Objet connecté : comment ne pas tomber dans le gadget ?
Business
Archives

Objet connecté : comment ne pas tomber dans le gadget ?

Pour produire un objet connecté réellement utile, loin du gadget, la connaissance de certaines clés peut aider les start-uppers qui construisent leur projet.

Les études passent, les projections restent les mêmes. Le marché des objets connectés, dans le monde, a un bel avenir. Pas moins de trente d’entre eux prendront place dans les foyers français en 2020, selon l’institut GfK.

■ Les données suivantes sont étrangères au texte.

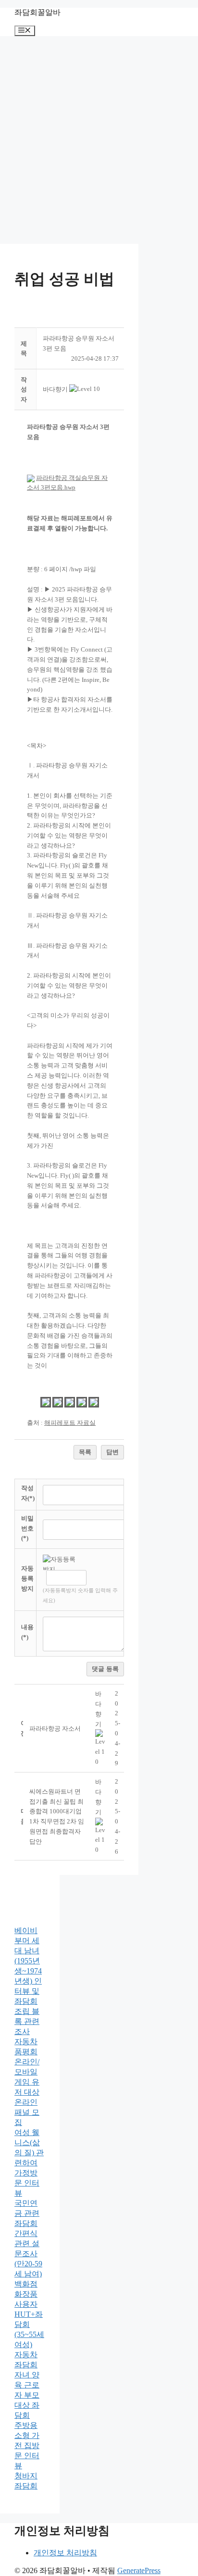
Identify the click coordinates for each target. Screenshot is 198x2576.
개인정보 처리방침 (65, 2553)
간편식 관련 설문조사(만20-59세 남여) (28, 2253)
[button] (55, 389)
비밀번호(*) (27, 1528)
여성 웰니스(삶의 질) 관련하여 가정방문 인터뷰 (29, 2162)
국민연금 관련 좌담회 (26, 2213)
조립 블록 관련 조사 (26, 2021)
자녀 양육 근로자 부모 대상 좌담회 (26, 2395)
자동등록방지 (27, 1578)
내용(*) (27, 1632)
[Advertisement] (99, 140)
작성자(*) (28, 1493)
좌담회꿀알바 (37, 12)
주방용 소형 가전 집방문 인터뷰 (26, 2445)
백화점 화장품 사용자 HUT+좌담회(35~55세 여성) (29, 2314)
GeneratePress (139, 2570)
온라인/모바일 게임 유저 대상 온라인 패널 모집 (26, 2092)
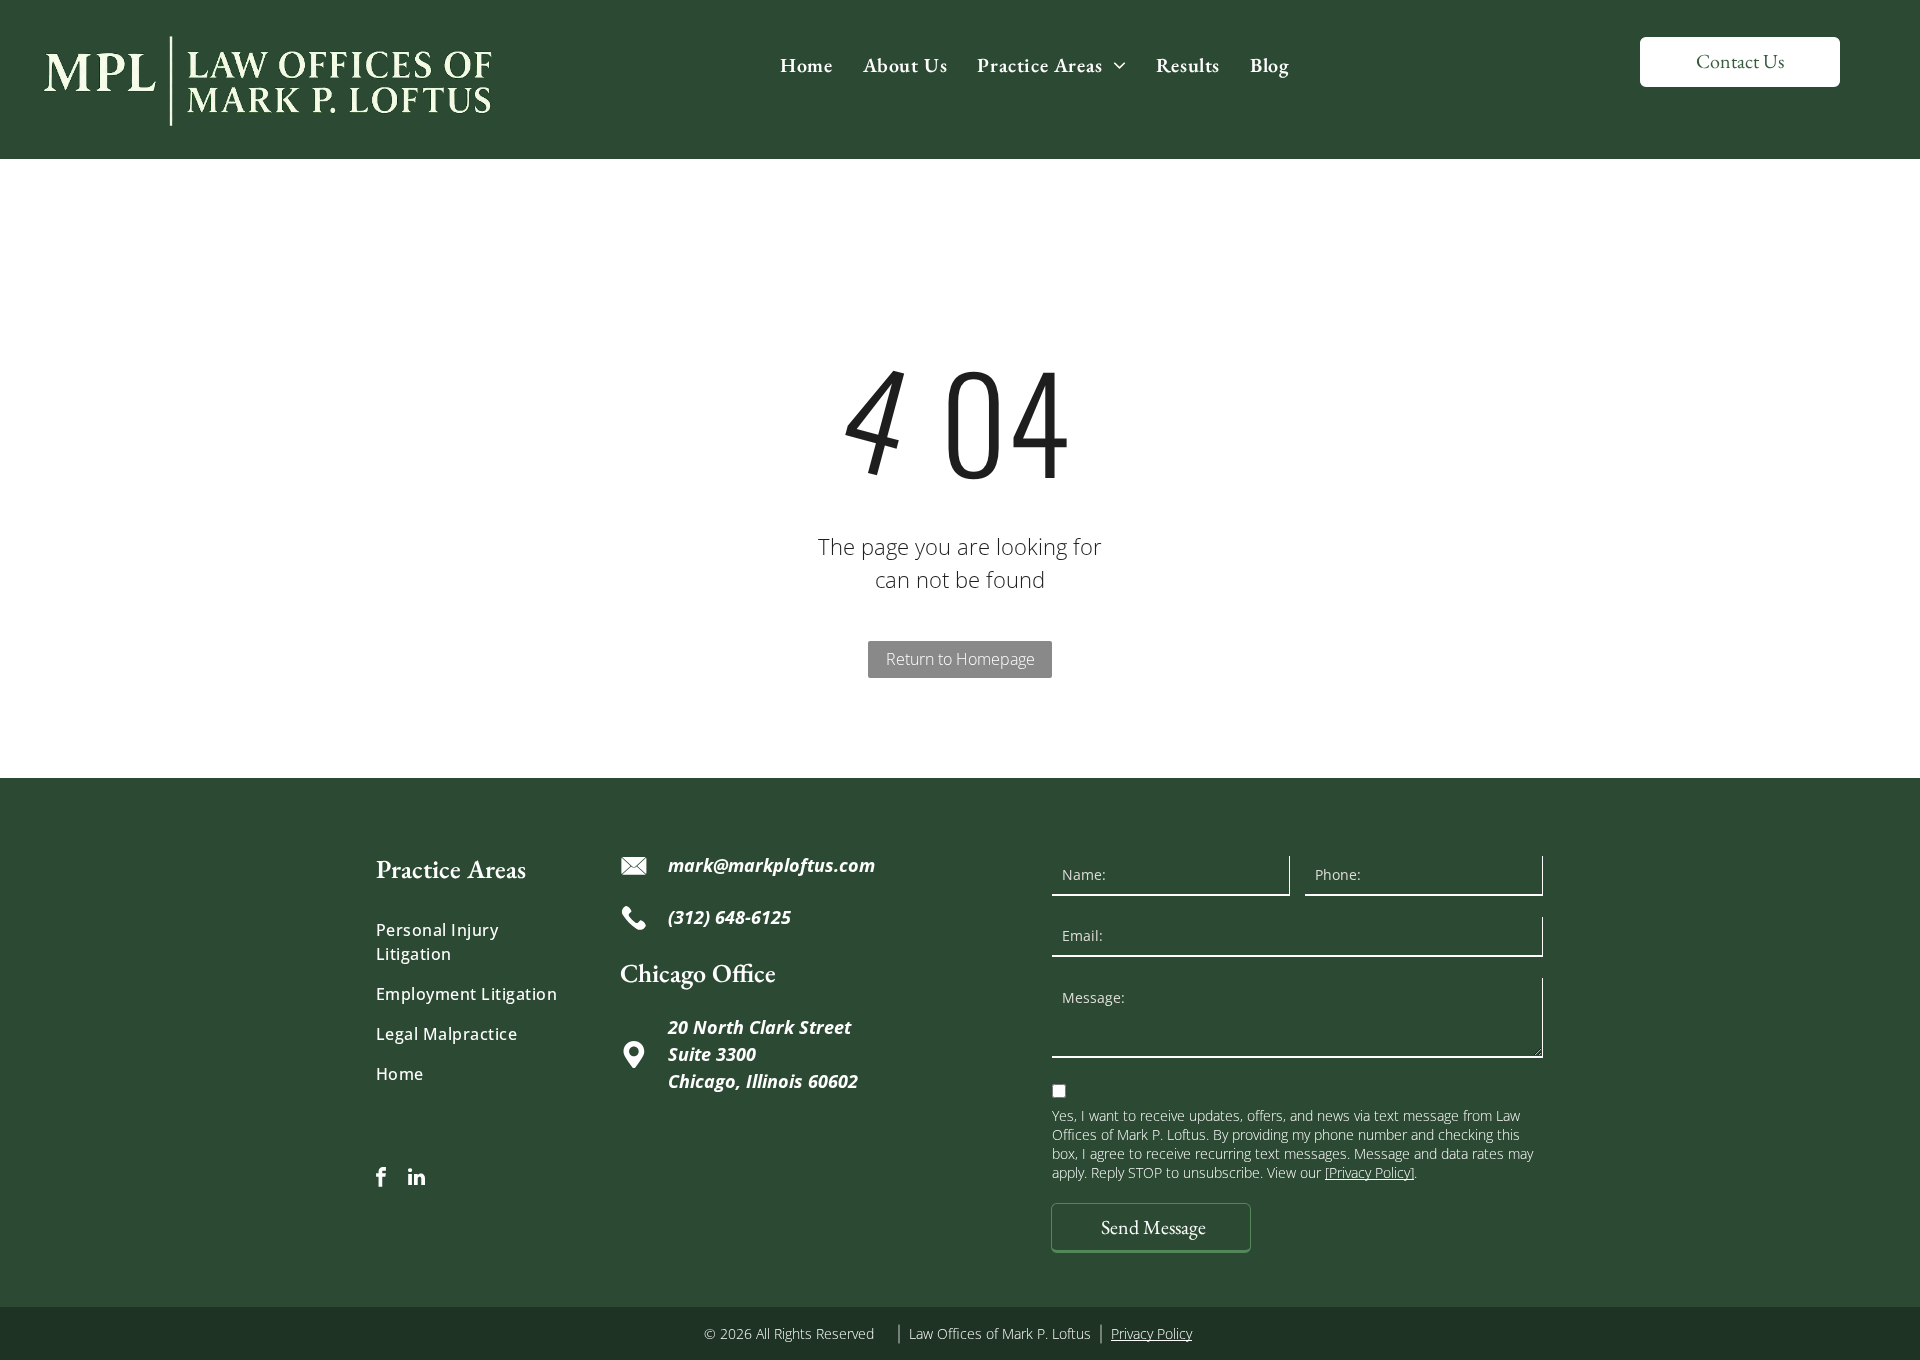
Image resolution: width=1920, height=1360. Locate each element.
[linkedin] (416, 1179)
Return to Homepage (960, 659)
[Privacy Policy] (1369, 1172)
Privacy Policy (1151, 1333)
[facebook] (381, 1179)
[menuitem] (806, 65)
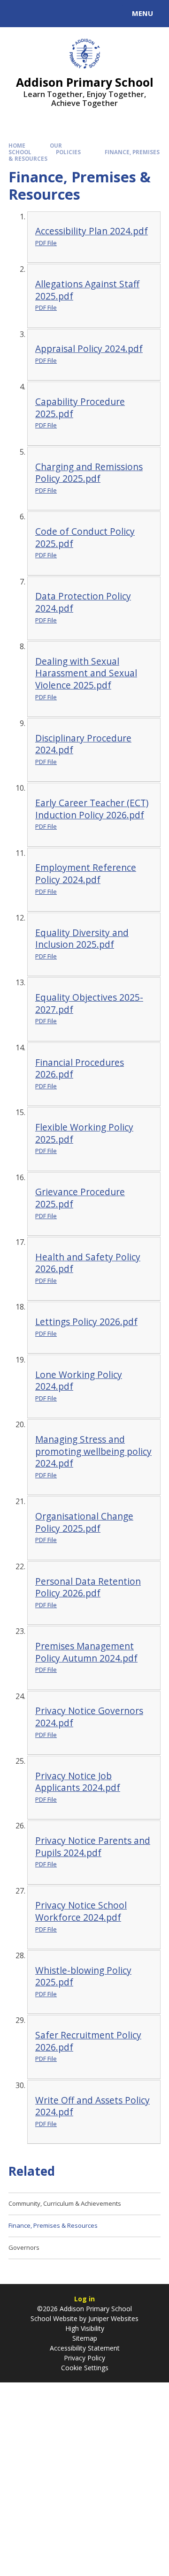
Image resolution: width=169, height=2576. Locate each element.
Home (16, 145)
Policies (68, 152)
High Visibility (84, 2328)
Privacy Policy (84, 2357)
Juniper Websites (112, 2318)
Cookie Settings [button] (84, 2367)
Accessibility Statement (85, 2348)
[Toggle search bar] (18, 13)
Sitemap (84, 2338)
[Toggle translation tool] (41, 13)
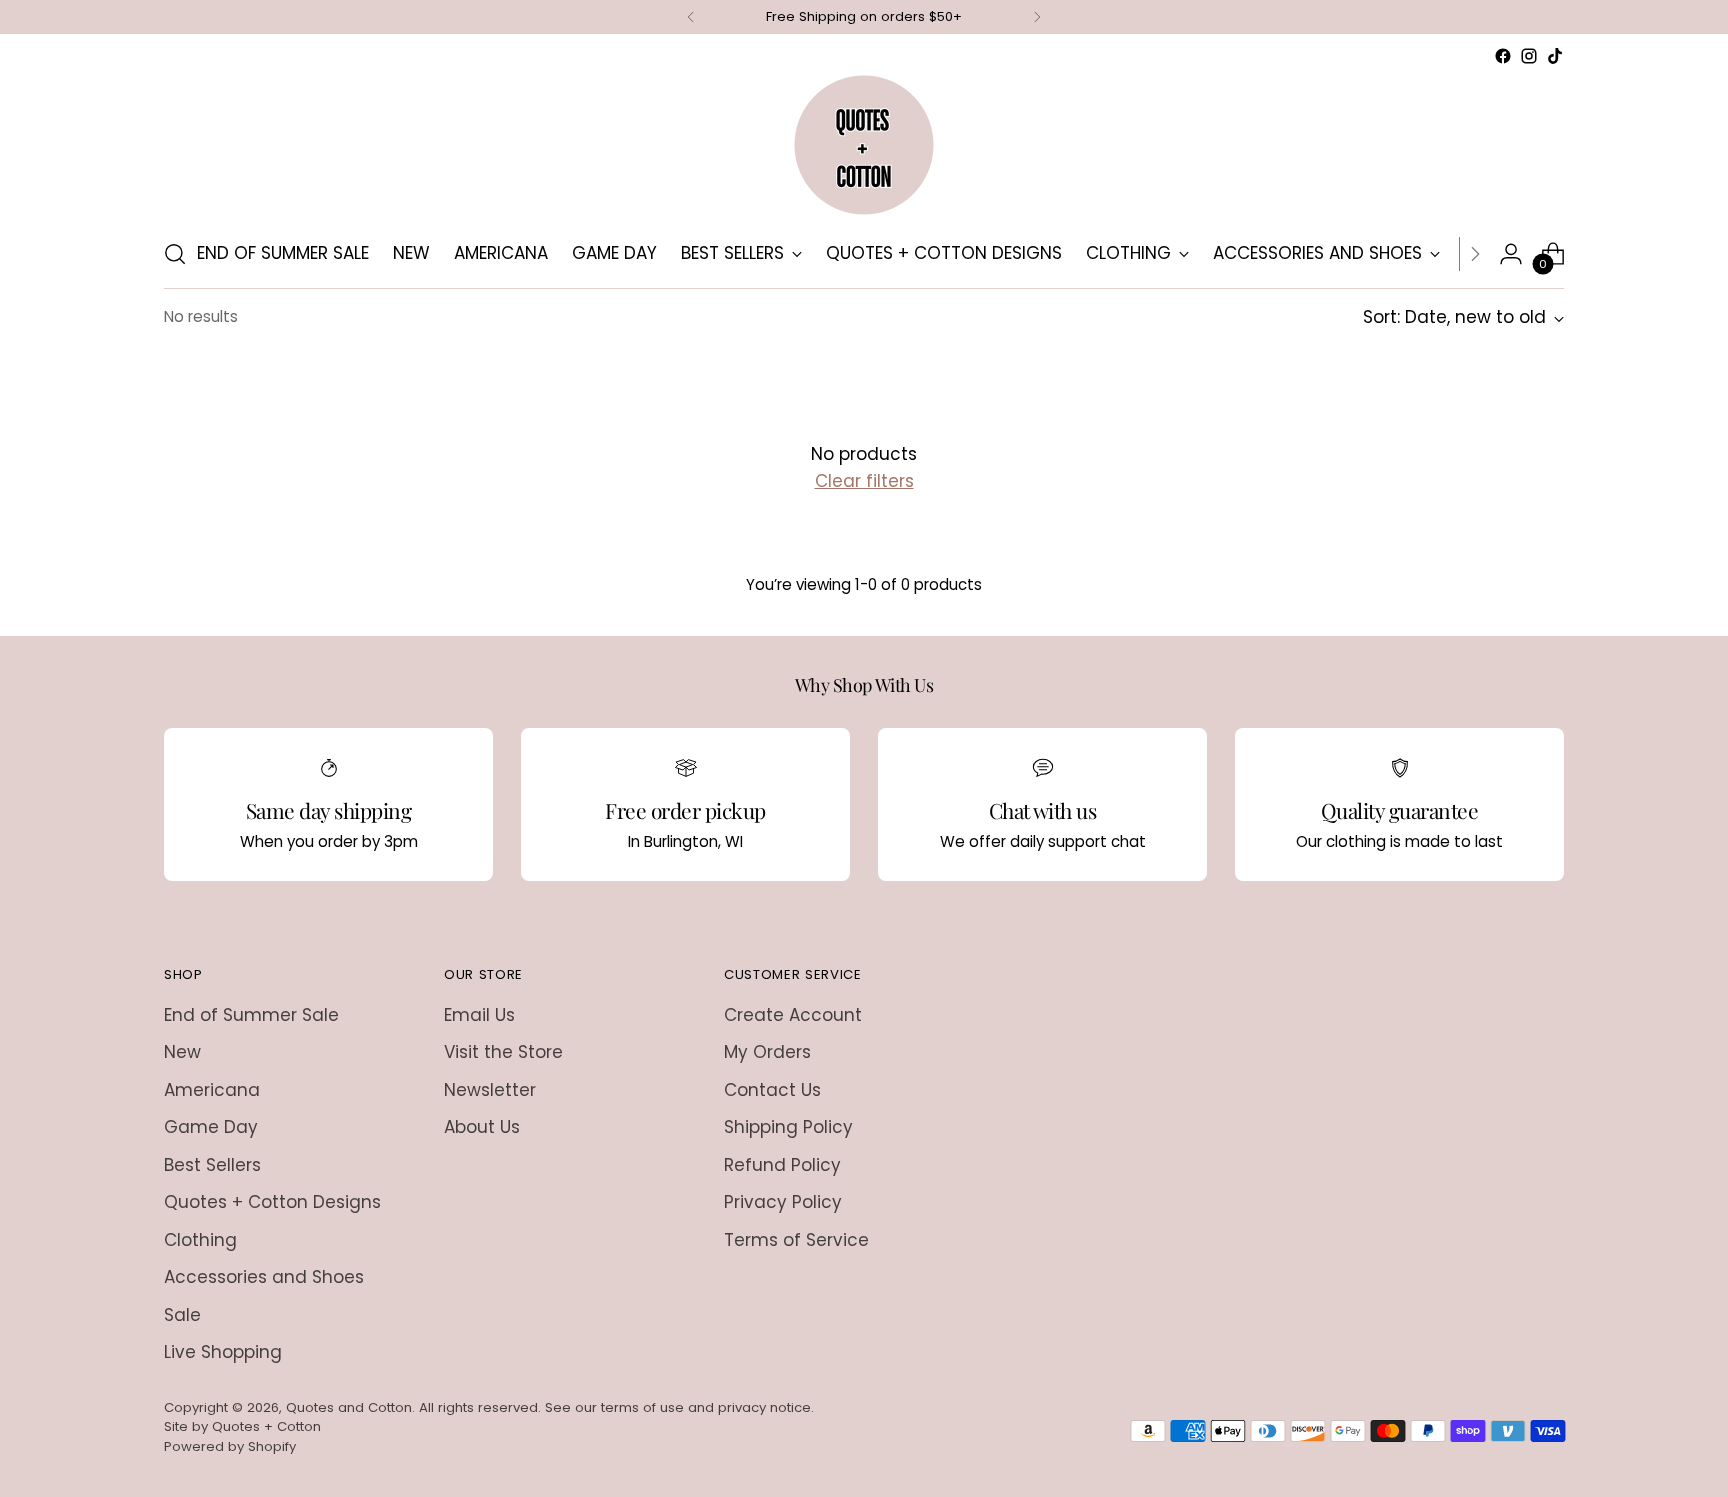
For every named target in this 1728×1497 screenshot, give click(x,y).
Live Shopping (223, 1352)
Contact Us (772, 1090)
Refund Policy (782, 1165)
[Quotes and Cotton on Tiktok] (1555, 56)
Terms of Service (796, 1240)
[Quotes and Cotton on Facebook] (1503, 56)
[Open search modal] (175, 254)
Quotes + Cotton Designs (272, 1202)
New (182, 1052)
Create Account (793, 1015)
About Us (482, 1127)
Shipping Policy (788, 1127)
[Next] (1037, 17)
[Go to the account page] (1511, 254)
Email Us (479, 1015)
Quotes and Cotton (349, 1407)
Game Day (211, 1127)
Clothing (200, 1240)
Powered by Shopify (230, 1446)
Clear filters (864, 481)
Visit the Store (503, 1052)
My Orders (767, 1052)
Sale (182, 1315)
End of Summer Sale (251, 1015)
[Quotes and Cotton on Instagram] (1529, 56)
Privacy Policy (783, 1202)
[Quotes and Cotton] (864, 145)
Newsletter (490, 1090)
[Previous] (691, 17)
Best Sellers (212, 1165)
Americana (212, 1090)
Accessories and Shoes (264, 1277)
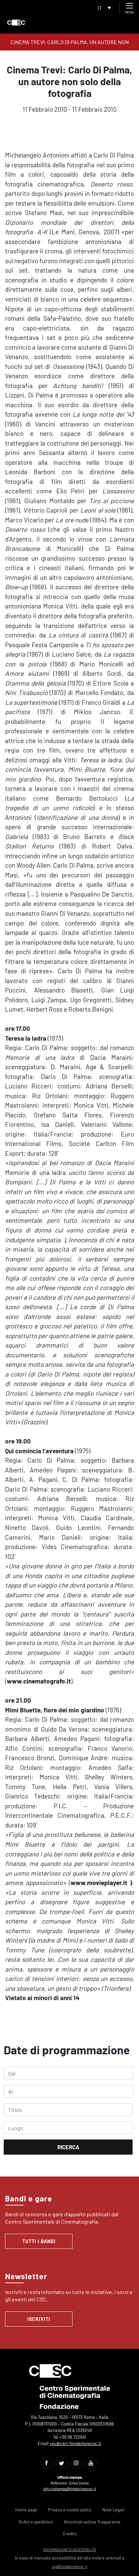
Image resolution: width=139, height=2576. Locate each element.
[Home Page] (16, 23)
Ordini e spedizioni (36, 2522)
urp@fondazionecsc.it (69, 2566)
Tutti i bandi (39, 2241)
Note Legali (113, 2509)
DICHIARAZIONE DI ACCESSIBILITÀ (69, 2549)
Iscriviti (38, 2319)
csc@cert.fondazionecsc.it (75, 2443)
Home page (26, 2509)
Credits (70, 2533)
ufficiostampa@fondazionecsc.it (69, 2488)
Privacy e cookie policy (69, 2509)
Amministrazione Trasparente (92, 2522)
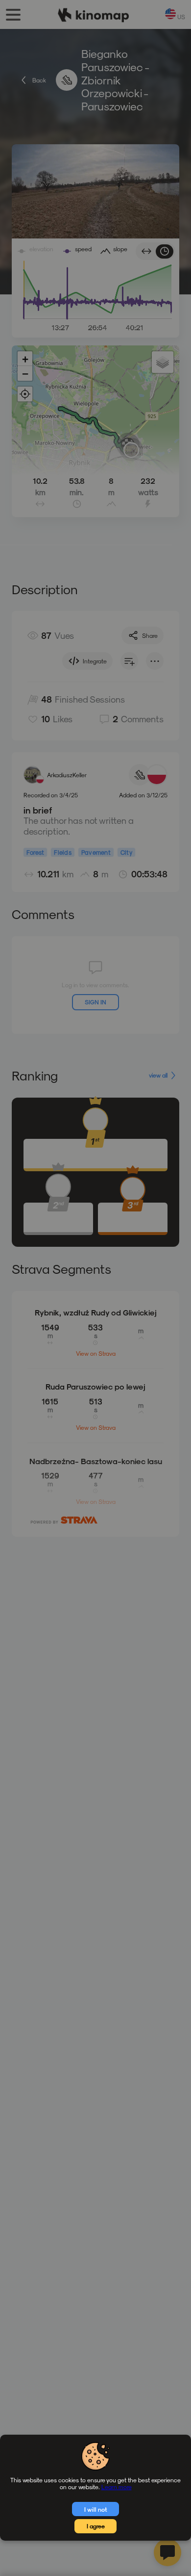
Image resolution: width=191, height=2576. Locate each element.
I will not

Une voie royale qui n’empêche pas les sorties de route. Parfois retentissantes. Lesquelles ont incité nombre d’observateurs et de start-uppers à se recentrer sur la valeur ajoutée principale de l’Internet des objets : les nouveaux usages qu’il crée.

« Unitairement, l’objet connecté n’a aucune valeur, c’est le service qu’il rend qui en a », confirme Antoine Dupont, dirigeant fondateur de la start-up Auxivia. La jeune entreprise a été lauréate de la première promotion French IoT en 2015 grâce à un service de suivi et de traçabilité de l’hydratation des personnes âgées en maison de retraite, basé sur des verres connectés.

Antoine Dupont et son associé se sont rencontrés au cours de leur dernière année d‘études. Pourquoi l’e-santé ? « Le secteur n’offrait que peu d’innovations et il commençait à peine à se transformer », précise le start-upper.

Mais pas question de se lancer à l’aveugle. A l’étude de marché classique, Auxivia a préféré le contact humain. « Pendant plusieurs mois, nous avons rencontré des personnes âgées, des directeurs d’établissement ou des psychomotriciens. Et l’on s’est rendus compte que la problématique de l’hydratation revenait régulièrement », se souvient Antoine Dupont.

Là, prévient-on chez Auxivia, « il faut garder du recul sur ce que l’on entend. On a toujours la volonté de produire une innovation qui touche 100% d’un marché. Mais mieux vaut y mettre moins de fonctionnalités au départ et toucher 10 à 20% du public pour l’étoffer ensuite. »

Selon une étude menée par OpinionWay pour Idealo, à l’occasion du dernier salon IoT World, en mars à Paris, 33% des Français déclarent posséder au moins un objet connecté. Ils sont également 15%, parmi ceux qui n’en possèdent pas, à envisager un achat prochainement.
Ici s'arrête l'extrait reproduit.